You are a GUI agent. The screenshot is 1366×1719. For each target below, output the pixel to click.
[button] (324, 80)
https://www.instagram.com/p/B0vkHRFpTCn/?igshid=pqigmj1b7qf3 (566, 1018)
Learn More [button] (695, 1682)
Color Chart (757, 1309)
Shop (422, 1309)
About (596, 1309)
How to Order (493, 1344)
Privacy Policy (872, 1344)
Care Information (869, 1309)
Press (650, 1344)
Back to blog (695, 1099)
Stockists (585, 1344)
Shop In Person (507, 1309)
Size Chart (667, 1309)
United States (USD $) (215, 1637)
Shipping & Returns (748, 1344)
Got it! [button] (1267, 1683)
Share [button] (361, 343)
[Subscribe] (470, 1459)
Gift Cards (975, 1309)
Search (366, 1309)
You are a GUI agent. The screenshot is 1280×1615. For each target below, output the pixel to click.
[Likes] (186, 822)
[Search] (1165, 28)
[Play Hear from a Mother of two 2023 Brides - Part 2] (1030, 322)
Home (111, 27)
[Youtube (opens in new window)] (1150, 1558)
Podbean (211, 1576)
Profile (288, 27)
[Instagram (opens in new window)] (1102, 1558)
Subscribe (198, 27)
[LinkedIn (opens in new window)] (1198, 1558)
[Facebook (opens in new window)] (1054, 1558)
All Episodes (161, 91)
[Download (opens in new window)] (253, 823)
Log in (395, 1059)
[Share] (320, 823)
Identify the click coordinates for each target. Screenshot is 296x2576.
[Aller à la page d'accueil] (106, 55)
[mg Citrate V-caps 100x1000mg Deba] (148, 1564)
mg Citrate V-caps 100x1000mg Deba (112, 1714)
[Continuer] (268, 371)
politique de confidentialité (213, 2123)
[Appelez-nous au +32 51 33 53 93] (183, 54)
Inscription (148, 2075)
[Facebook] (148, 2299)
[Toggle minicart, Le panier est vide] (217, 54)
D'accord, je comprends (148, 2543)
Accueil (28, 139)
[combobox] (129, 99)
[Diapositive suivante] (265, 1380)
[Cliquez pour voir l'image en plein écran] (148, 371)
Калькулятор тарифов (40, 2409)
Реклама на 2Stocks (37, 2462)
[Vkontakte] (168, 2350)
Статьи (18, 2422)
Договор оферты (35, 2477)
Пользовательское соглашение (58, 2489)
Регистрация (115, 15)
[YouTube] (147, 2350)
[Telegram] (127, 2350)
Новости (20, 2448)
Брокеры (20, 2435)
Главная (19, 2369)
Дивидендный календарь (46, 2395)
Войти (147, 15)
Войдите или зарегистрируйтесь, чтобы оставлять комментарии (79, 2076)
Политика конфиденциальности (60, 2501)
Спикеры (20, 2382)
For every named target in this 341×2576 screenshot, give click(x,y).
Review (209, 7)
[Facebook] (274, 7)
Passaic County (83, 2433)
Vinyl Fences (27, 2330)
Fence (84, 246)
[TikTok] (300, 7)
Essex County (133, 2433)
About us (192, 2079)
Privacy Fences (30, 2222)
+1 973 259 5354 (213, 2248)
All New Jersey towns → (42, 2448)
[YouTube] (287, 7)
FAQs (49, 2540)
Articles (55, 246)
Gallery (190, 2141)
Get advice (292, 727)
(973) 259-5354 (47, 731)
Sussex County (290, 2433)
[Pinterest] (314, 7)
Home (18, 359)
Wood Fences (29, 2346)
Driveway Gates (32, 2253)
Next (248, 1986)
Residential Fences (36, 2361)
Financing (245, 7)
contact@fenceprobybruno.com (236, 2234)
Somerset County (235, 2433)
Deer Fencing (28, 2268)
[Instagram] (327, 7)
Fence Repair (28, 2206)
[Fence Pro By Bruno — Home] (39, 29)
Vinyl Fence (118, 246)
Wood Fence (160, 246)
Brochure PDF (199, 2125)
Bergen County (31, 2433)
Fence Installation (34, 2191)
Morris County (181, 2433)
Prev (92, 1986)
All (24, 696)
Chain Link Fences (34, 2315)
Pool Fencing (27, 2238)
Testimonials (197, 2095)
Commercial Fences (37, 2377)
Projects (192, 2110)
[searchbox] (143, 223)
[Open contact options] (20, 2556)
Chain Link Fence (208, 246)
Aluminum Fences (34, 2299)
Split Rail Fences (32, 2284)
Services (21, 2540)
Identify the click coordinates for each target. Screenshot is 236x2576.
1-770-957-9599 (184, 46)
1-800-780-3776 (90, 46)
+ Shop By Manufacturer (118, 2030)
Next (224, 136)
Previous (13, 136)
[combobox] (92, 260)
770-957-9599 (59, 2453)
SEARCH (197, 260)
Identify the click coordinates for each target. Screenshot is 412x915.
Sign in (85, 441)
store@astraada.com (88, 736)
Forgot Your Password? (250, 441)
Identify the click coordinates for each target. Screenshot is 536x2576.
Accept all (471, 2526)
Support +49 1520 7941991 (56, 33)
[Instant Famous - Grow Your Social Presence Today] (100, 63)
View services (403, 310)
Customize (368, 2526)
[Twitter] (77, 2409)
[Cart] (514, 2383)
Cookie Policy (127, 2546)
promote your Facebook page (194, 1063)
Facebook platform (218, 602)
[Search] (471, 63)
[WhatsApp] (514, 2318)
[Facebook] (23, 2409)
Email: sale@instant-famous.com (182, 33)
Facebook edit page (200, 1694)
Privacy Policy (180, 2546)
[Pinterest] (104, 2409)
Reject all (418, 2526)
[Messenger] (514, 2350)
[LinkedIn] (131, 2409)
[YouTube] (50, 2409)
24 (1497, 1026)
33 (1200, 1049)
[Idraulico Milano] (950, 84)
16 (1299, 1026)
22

The problem -
Please copy the lines above from the line with "[Play Hear from" up to and including the line with "Residential Fences (36, 2361)", exactly as written and with nothing else.

Written answer -
[Play Hear from a Mother of two 2023 Brides - Part 2] (1030, 322)
Home (111, 27)
[Youtube (opens in new window)] (1150, 1558)
Podbean (211, 1576)
Profile (288, 27)
[Instagram (opens in new window)] (1102, 1558)
Subscribe (198, 27)
[LinkedIn (opens in new window)] (1198, 1558)
[Facebook (opens in new window)] (1054, 1558)
All Episodes (161, 91)
[Download (opens in new window)] (253, 823)
Log in (395, 1059)
[Share] (320, 823)
Identify the click coordinates for each target. Screenshot is 296x2576.
[Aller à la page d'accueil] (106, 55)
[mg Citrate V-caps 100x1000mg Deba] (148, 1564)
mg Citrate V-caps 100x1000mg Deba (112, 1714)
[Continuer] (268, 371)
politique de confidentialité (213, 2123)
[Appelez-nous au +32 51 33 53 93] (183, 54)
Inscription (148, 2075)
[Facebook] (148, 2299)
[Toggle minicart, Le panier est vide] (217, 54)
D'accord, je comprends (148, 2543)
Accueil (28, 139)
[combobox] (129, 99)
[Diapositive suivante] (265, 1380)
[Cliquez pour voir l'image en plein écran] (148, 371)
Калькулятор тарифов (40, 2409)
Реклама на 2Stocks (37, 2462)
[Vkontakte] (168, 2350)
Статьи (18, 2422)
Договор оферты (35, 2477)
Пользовательское соглашение (58, 2489)
Регистрация (115, 15)
[YouTube] (147, 2350)
[Telegram] (127, 2350)
Новости (20, 2448)
Брокеры (20, 2435)
Главная (19, 2369)
Дивидендный календарь (46, 2395)
Войти (147, 15)
Войдите или зарегистрируйтесь, чтобы оставлять комментарии (79, 2076)
Политика конфиденциальности (60, 2501)
Спикеры (20, 2382)
For every named target in this 341×2576 screenshot, give click(x,y).
Review (209, 7)
[Facebook] (274, 7)
Passaic County (83, 2433)
Vinyl Fences (27, 2330)
Fence (84, 246)
[TikTok] (300, 7)
Essex County (133, 2433)
About us (192, 2079)
Privacy Fences (30, 2222)
+1 973 259 5354 (213, 2248)
All New Jersey towns → (42, 2448)
[YouTube] (287, 7)
FAQs (49, 2540)
Articles (55, 246)
Gallery (190, 2141)
Get advice (292, 727)
(973) 259-5354 (47, 731)
Sussex County (290, 2433)
[Pinterest] (314, 7)
Home (18, 359)
Wood Fences (29, 2346)
Driveway Gates (32, 2253)
Next (248, 1986)
Residential Fences (36, 2361)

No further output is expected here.